- 1.2kg casserole steak
- 1 large onion
- 6 tbsp vegetable oil
- 1 cinnamon stick
- 12 whole black peppercorns
- 18 whole cloves
- 18 whole cardamon pods
- 3 star anise
- 2 bay leaves
- 2 whole dried red chillis
- 3 tsp of shredded ginger
- 1/2 tsp salt
- 3 tsp garam masala
Two year old slow-cook beef with spices(it’s the chef that’s two, not the beef)
Annie, who is nearly 3 actually, has started to ask if she can do “Silly Chefs”. She’s been watching Jess (6) on Saturdays cooking and wants to be fully involved. Partial involvement is not an option.
We decided to go for a recipe that was very simple…yes, so simple a 2 year old can do it – with just a little bit of help.
We tried 3 slow-cook recipes and then force-fed them to various neighbours and relatives and then requested an “assessment”. This recipe was the clear winner.
There are lots of ingredients but it’s extremely simple to make once you’ve extracted the various spices from various jars. It will make your house smell delightful for a day as it cooks away – and if you have small children you may find that preferable to certain other odours being generated.
How we did it:
- We have a book called “More Slow Cooker Recipes” by Katie Bishop and this recipe is on page 72. We don’t have her first book. We can only assume it is just as good as the sequel. This recipe is based on her’s with minor modifications.
- We cut the casserole steaks in two and set them aside. Annie was not involved in this as we really like her fingers and wanted to keep them just as they are.
- We heated the oil on a medium heat for about 2 minutes and then cooked all of the dried spices and chilli for about 90 seconds until fragrant.

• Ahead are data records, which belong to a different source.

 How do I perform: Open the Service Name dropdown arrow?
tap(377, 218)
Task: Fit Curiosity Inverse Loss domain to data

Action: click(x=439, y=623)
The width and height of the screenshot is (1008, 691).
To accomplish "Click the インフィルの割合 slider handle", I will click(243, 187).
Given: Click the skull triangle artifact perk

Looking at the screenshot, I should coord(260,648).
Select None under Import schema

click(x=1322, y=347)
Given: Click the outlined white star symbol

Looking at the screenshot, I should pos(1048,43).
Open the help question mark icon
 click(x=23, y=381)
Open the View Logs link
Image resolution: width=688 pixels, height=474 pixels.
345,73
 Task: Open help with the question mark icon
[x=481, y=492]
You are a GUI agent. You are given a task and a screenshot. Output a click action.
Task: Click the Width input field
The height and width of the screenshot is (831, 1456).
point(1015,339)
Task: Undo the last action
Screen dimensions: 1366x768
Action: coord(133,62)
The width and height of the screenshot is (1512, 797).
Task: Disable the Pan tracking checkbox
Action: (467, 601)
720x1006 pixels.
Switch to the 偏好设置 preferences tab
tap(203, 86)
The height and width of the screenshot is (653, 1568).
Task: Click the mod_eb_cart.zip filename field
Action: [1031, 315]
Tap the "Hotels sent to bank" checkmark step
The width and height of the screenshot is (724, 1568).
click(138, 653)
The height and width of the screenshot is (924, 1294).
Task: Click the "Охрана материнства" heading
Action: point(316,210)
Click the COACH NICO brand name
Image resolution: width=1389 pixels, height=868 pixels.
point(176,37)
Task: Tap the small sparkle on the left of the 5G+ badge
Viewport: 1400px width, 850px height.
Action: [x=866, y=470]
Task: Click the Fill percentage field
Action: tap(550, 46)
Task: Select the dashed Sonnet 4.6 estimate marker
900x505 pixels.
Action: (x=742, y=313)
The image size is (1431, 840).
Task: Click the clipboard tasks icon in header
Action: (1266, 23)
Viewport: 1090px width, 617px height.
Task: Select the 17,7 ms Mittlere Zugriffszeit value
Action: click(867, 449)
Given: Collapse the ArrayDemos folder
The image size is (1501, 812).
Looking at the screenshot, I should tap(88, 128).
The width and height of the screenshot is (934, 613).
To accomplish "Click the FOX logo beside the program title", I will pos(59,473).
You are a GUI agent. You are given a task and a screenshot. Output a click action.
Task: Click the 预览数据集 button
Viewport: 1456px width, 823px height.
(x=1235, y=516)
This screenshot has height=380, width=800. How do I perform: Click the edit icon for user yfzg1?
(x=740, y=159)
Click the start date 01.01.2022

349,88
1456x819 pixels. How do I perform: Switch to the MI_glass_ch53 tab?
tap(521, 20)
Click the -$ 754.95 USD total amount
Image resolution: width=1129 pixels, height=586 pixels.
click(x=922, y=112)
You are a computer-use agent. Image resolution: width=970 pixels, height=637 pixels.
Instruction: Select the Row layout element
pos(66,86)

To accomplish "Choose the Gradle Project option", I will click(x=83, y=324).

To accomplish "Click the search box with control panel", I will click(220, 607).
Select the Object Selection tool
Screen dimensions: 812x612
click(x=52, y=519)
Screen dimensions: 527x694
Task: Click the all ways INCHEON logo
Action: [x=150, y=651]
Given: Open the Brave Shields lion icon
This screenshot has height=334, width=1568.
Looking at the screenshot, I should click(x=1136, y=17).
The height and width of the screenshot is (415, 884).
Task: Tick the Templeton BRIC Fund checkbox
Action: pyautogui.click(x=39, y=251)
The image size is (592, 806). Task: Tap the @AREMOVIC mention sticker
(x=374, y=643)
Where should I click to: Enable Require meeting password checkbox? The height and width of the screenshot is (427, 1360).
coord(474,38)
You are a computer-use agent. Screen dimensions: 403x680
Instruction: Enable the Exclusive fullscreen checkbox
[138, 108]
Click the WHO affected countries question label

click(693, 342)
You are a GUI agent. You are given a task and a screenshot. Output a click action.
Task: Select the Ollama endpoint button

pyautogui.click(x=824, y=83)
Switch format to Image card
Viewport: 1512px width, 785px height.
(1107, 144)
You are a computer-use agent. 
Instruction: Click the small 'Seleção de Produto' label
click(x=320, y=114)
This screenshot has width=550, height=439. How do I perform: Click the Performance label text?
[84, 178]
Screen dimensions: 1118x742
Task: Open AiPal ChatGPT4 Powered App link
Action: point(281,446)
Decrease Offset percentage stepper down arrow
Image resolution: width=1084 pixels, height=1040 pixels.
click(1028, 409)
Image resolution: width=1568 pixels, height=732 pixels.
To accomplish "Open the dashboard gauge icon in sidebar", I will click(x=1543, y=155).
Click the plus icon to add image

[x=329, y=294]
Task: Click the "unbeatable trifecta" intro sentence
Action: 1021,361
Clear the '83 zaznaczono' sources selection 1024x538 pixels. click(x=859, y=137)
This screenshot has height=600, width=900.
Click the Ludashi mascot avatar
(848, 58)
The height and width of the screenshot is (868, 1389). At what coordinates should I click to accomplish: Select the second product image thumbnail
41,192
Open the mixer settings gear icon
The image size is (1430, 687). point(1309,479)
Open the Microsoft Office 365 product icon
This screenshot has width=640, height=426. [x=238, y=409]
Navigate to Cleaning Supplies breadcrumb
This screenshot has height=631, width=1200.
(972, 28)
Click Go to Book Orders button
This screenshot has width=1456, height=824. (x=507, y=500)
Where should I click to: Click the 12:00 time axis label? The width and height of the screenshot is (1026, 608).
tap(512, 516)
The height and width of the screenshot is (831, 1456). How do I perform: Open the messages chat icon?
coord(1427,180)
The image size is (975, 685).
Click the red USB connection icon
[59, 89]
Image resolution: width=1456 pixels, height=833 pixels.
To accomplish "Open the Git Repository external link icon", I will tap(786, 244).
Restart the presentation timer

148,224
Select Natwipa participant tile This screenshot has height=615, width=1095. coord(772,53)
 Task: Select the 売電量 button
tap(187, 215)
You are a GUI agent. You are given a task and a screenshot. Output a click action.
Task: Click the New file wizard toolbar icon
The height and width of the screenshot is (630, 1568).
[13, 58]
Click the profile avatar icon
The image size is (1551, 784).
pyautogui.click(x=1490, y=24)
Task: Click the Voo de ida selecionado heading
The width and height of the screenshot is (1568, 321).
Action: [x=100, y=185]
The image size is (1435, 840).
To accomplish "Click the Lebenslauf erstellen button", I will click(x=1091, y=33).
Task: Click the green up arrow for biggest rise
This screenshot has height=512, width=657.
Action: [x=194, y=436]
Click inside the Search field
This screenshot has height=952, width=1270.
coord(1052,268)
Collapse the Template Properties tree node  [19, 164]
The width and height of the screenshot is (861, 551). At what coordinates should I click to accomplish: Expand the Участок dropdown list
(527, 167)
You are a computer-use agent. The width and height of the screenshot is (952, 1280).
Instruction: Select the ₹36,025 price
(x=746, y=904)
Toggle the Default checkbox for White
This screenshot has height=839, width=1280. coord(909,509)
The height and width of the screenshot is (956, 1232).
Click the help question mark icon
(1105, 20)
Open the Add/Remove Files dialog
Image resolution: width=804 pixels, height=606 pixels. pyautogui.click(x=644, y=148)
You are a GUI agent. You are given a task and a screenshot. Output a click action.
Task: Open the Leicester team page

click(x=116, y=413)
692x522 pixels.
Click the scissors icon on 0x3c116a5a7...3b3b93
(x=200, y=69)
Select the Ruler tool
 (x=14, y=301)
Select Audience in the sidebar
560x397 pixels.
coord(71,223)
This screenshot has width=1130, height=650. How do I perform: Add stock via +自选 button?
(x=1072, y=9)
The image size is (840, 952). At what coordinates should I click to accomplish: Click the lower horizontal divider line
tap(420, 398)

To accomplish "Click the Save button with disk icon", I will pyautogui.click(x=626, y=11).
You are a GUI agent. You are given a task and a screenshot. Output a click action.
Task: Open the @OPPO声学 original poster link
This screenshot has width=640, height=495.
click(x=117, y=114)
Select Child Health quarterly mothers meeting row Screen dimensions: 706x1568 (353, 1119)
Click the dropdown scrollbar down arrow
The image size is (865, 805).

- We removed the spices with a slotted spoon and put them in to our low-quality slow cooker (it was cheap) awaiting the other ingredients.
- We cooked the casserole beef in 3 batches – about 3 or 4 minutes for each batch until browned. We then added this to the low-quality slow cooker.
- We diced and then added the onion. We added the ginger and seasoned with salt and stirred it all into the residue meat juices until the onion started to brown slightly. We added this, and the juices to the low-quality slow cooker as well.
- Unlike the original recipe we added the garam masala at this point and poured over the stock. No reason, just felt right.
- We left the low-quality slow cooker doing it’s thing for 5 hours on a medium heat.
What we thought of it:
This dish tastes amazing, makes your house smell of star anise for a day, and is easy for a 2-year old to assist with. We dressed it with coriander and served it with mini-naan breads, a basic riata and wholegrain rice. Then we ate it. Well the adults did anyway, perhaps a bit spicy for the little ones. But making it is most of the fun anyway, right?